[Assigned task] Check each line of the records below and collect those holding "chevron".

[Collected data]

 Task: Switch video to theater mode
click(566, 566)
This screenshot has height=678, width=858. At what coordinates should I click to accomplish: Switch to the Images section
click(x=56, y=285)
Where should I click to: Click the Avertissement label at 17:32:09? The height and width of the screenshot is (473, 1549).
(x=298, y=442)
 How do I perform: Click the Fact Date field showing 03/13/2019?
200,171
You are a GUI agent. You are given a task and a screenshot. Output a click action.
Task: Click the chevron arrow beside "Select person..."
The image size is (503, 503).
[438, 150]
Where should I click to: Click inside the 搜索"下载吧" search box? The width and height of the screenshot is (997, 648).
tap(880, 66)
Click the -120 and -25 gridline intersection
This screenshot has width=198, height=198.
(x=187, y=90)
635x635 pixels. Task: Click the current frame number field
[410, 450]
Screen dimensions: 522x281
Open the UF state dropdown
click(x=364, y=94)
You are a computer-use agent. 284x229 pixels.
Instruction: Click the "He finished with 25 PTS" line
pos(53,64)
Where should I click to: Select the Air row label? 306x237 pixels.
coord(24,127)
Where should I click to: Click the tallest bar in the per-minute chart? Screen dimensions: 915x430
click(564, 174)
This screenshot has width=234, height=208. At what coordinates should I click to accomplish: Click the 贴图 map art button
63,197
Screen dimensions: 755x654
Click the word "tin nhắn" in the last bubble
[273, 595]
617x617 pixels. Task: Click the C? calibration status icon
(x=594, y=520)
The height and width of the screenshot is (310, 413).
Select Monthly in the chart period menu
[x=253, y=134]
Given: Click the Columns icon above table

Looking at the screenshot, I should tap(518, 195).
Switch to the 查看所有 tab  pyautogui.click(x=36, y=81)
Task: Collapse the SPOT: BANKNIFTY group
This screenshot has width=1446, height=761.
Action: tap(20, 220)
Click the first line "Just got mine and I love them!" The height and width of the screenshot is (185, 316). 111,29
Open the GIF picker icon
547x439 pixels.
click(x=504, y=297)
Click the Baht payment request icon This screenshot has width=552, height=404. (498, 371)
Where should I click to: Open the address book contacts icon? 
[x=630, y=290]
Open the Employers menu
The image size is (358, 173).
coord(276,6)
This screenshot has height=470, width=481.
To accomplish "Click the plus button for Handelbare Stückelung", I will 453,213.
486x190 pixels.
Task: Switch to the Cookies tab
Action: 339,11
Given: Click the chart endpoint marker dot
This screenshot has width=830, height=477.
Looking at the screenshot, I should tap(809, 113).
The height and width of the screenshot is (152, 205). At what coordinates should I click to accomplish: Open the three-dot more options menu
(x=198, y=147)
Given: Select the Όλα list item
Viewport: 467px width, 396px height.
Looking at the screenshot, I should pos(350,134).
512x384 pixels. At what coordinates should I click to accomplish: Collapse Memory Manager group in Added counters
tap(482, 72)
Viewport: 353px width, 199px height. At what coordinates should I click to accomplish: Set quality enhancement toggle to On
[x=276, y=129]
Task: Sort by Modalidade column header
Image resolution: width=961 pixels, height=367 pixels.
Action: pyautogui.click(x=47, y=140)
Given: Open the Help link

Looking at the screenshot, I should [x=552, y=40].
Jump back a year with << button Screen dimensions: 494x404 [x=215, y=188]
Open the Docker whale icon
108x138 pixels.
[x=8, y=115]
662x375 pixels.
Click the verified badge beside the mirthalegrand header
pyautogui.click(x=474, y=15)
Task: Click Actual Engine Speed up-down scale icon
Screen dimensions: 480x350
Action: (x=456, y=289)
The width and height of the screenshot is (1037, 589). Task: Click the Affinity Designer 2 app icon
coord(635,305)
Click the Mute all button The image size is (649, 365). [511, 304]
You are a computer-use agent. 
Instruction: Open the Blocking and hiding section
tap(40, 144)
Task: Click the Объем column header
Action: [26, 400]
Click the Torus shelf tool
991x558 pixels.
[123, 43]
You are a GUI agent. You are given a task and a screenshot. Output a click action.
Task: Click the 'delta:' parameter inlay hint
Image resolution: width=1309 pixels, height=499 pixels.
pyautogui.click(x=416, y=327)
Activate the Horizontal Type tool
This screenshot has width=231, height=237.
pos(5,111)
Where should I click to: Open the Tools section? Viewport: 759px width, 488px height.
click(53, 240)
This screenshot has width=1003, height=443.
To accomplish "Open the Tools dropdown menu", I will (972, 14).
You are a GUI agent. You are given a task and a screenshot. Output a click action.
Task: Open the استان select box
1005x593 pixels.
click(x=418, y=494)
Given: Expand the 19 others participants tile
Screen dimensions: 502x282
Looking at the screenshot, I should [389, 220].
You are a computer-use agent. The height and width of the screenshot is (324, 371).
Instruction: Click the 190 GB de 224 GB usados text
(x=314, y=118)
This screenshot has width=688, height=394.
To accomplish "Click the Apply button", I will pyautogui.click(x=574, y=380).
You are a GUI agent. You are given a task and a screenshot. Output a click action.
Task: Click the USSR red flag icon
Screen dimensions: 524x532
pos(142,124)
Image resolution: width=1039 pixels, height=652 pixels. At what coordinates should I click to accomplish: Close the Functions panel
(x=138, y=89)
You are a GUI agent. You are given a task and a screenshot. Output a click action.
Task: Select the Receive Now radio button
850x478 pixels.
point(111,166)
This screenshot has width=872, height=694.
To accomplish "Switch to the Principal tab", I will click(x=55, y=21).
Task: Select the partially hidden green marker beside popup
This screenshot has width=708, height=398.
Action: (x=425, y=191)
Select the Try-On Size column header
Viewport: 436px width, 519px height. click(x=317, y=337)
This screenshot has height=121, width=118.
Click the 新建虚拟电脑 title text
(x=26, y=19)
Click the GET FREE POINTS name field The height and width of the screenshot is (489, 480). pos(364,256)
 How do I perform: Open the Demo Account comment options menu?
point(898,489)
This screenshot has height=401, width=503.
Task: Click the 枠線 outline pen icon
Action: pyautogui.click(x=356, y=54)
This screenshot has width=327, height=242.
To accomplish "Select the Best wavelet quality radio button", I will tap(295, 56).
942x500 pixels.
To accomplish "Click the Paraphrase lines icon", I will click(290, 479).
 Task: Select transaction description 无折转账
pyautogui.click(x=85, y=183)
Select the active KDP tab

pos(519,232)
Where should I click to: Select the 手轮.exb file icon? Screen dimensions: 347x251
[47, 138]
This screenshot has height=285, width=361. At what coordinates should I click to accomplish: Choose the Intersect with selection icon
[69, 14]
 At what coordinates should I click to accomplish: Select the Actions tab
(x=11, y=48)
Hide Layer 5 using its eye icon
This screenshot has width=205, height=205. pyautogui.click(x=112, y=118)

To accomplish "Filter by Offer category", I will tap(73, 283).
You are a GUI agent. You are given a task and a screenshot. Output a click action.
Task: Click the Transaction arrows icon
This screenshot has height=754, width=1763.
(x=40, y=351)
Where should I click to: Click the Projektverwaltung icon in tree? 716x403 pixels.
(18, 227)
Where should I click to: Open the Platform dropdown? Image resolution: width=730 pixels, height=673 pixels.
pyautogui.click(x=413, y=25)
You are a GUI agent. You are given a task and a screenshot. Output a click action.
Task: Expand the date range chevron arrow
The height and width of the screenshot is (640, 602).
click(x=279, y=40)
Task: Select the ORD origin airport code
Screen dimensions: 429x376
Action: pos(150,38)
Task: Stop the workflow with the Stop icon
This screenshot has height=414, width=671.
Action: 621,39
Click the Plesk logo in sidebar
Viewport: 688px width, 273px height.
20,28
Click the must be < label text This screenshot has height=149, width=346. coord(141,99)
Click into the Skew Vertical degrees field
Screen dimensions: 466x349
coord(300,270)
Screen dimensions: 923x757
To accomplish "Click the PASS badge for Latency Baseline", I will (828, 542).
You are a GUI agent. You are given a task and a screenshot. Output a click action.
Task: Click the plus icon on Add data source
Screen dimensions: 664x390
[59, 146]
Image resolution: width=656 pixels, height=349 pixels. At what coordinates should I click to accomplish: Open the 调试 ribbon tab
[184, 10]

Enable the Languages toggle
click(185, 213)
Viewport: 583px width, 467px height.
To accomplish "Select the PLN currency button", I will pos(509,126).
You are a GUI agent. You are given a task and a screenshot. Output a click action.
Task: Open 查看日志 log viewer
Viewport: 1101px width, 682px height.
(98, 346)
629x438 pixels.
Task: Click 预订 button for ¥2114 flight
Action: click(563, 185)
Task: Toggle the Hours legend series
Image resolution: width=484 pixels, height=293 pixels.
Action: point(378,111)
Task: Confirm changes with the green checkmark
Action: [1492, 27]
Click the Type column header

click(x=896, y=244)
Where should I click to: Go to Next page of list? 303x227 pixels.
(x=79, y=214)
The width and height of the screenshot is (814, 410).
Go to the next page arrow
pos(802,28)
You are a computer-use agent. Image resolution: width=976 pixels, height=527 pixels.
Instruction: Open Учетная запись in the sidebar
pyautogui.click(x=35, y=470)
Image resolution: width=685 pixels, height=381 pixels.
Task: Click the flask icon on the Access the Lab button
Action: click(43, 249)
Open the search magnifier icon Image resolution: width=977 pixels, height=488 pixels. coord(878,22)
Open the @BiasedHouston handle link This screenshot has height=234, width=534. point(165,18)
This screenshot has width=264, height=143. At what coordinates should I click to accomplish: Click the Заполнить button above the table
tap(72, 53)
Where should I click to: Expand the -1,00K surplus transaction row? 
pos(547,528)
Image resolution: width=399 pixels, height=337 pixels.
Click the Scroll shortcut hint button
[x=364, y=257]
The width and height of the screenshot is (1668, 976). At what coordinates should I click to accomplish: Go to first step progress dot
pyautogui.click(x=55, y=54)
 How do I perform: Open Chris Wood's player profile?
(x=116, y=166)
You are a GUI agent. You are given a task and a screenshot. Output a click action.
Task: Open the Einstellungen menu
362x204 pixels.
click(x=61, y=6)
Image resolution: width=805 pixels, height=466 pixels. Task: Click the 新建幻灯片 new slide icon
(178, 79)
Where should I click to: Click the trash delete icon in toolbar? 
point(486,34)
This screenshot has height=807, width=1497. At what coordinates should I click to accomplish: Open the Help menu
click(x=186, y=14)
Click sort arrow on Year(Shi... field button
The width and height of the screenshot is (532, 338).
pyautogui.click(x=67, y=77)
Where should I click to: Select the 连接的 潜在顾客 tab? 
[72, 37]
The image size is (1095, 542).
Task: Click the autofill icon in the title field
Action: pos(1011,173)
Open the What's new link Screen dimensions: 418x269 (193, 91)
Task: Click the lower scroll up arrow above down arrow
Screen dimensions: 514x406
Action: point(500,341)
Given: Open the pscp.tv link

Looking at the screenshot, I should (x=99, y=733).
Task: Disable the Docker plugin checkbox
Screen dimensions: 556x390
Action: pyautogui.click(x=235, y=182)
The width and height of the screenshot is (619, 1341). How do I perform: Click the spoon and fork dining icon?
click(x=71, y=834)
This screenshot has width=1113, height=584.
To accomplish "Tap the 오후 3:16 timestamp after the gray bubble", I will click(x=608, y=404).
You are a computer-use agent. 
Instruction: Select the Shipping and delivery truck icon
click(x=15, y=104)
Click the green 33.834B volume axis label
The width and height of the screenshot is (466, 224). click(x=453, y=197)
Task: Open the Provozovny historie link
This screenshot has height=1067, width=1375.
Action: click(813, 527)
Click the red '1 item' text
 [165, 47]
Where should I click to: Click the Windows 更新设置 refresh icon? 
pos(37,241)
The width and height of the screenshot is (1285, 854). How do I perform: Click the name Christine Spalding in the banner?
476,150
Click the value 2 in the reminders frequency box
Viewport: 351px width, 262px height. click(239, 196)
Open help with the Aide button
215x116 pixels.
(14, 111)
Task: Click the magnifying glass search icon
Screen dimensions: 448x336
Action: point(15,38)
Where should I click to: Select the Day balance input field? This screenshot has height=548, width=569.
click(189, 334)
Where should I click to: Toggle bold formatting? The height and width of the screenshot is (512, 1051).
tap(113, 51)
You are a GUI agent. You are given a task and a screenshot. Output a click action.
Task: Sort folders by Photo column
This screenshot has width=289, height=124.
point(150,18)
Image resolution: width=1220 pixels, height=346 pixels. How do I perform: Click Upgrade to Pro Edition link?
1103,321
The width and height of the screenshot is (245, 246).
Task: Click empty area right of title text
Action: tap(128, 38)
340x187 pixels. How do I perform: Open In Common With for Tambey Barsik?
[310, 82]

[Reply to the exercise]
Task: Click the chevron arrow beside "Select person..."
Task: Expand the date range chevron arrow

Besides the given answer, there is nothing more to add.